→ **OBJECTIVES**
1. In the pricing article, how many daily price listings did the researchers examine?
2. Rewrite the records below with "computer-use agent" changed to "screen assistant" and everything else left unchanged.

→ **PROVIDED PASSAGE**
※
September 2013 Pricing 1 Comment

When selling things that go together, should the company offer discounts on the individual parts or the whole shebang?  Which approach brings more attention to the price reduction?  How does it depend on the nature of the things that go together?  And, does the attention translate into sales?  Sourav Ray, Charles A. Wood, and Paul R. Messinger examined these questions across 650,000 daily price listings and through customer and manager surveys in a recent Journal of Marketing article.  Their results have broad price-management implications for many manufacturers and systems solutions providers in both business-to-business and business-to-consumer markets.

Multicomponent Systems

Specifically, Ray et al. examined price reductions on multicomponent systems.  Multicomponent systems are composed of products that work together to enable the whole system to function, yet the products are usually priced individually.  For example, a laptop computing system might contain a laptop, monitor, printer, back-up drive, docking station, and other peripherals.  Similarly, a camera system might contain a lens, flash, and camera body.  Hair-washing products could even be called a multiple component system since consumers often purchase shampoo in combination with conditioner.
※
→ **DATA LINES**
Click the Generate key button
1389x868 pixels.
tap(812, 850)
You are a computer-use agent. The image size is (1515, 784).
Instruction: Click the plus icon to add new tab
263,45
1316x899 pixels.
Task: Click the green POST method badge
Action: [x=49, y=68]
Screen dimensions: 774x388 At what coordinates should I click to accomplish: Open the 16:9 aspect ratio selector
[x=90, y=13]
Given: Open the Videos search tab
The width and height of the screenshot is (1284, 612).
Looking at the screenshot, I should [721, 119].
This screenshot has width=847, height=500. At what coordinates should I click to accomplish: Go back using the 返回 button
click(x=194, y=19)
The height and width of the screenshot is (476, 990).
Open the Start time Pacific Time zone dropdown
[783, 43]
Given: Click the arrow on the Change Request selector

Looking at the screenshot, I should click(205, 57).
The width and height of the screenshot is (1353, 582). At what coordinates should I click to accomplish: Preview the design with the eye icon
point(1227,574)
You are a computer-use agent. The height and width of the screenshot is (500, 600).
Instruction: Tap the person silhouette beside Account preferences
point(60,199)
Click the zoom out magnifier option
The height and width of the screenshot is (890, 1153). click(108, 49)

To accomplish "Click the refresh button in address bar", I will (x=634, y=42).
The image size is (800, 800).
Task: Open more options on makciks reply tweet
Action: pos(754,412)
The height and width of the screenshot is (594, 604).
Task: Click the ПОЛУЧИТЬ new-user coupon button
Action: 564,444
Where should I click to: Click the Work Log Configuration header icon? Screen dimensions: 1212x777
※
→ **LIST OF SOLUTIONS**
1. 650,000

2.
Click the Generate key button
1389x868 pixels.
tap(812, 850)
You are a screen assistant. The image size is (1515, 784).
Instruction: Click the plus icon to add new tab
263,45
1316x899 pixels.
Task: Click the green POST method badge
Action: [x=49, y=68]
Screen dimensions: 774x388 At what coordinates should I click to accomplish: Open the 16:9 aspect ratio selector
[x=90, y=13]
Given: Open the Videos search tab
The width and height of the screenshot is (1284, 612).
Looking at the screenshot, I should [721, 119].
This screenshot has width=847, height=500. At what coordinates should I click to accomplish: Go back using the 返回 button
click(x=194, y=19)
The height and width of the screenshot is (476, 990).
Open the Start time Pacific Time zone dropdown
[783, 43]
Given: Click the arrow on the Change Request selector

Looking at the screenshot, I should click(205, 57).
The width and height of the screenshot is (1353, 582). At what coordinates should I click to accomplish: Preview the design with the eye icon
point(1227,574)
You are a screen assistant. The height and width of the screenshot is (500, 600).
Instruction: Tap the person silhouette beside Account preferences
point(60,199)
Click the zoom out magnifier option
The height and width of the screenshot is (890, 1153). click(108, 49)

To accomplish "Click the refresh button in address bar", I will (x=634, y=42).
The image size is (800, 800).
Task: Open more options on makciks reply tweet
Action: pos(754,412)
The height and width of the screenshot is (594, 604).
Task: Click the ПОЛУЧИТЬ new-user coupon button
Action: 564,444
Where should I click to: Click the Work Log Configuration header icon? Screen dimensions: 1212x777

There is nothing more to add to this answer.